La antigüedad de las acciones tiene mucha trascendencia a la hora de pagar impuestos ya que las plusvalías obtenidas por la venta de las mismas están sujetas al pago del 15% sobre lo obtenido si ha pasado más de un año desde que se adquirieron.
En caso contrario se debe pagar en función del importe que se obtenga y del resto de rentas que usted haya ganado a lo largo del año (rentas del trabajo, por intereses de sus cuentas, dividendos de acciones, etc.) pudiendo pagar entre un mínimo del 15% y un máximo del 45%.

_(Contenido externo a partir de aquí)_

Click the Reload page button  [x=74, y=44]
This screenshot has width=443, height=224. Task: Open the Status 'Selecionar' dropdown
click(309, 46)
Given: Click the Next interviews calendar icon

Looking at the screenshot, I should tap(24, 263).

- Si el precio de adquisición es superior al de transmisión, estaría ante una pérdida patrimonial que podrá ser compensada teniendo en cuenta las reglas definidas en la Ley, aunque en el caso de valores cotizados (i.e: acciones negociadas en algunos de los mercados oficiales de valores definidos en la Directiva 93/22/CEE) no se computará esa pérdida si procede de valores homogéneos (la misma acción) que hubiesen sido adquiridos dentro de los dos meses anteriores o posteriores a dicha transmisión. En el caso de que la pérdida proceda de la venta de acciones que se negocien en mercados oficiales extranjeros el plazo se ampliaría a un año.

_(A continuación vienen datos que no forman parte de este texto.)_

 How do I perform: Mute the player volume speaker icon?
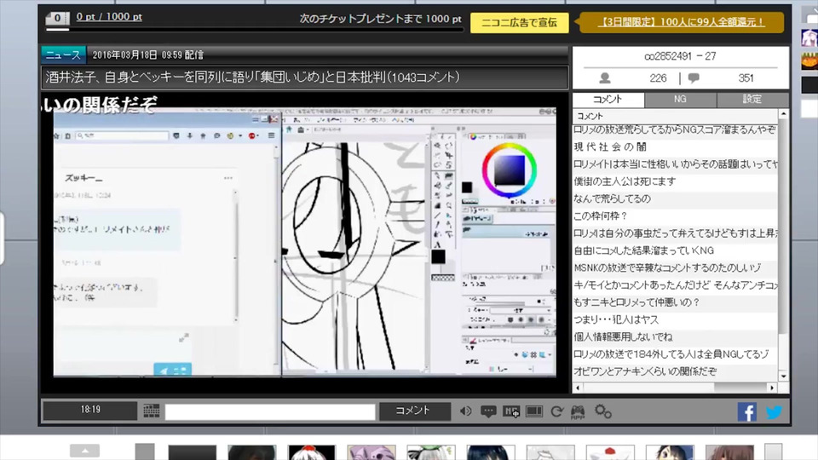[465, 411]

Para finalizar, destacar que, con independencia de la venta de las acciones, estos títulos valores también pueden generar unos rendimientos de capital mobiliario denominados dividendos y que es la vía habitual que tiene la sociedad de retribuir a sus accionistas. Al hacer el abono del dividendo se produce una retención a cuenta del 15% y en la declaración del Impuesto sobre la Renta de las Personas Físicas están sometidos a la escala general del Impuesto.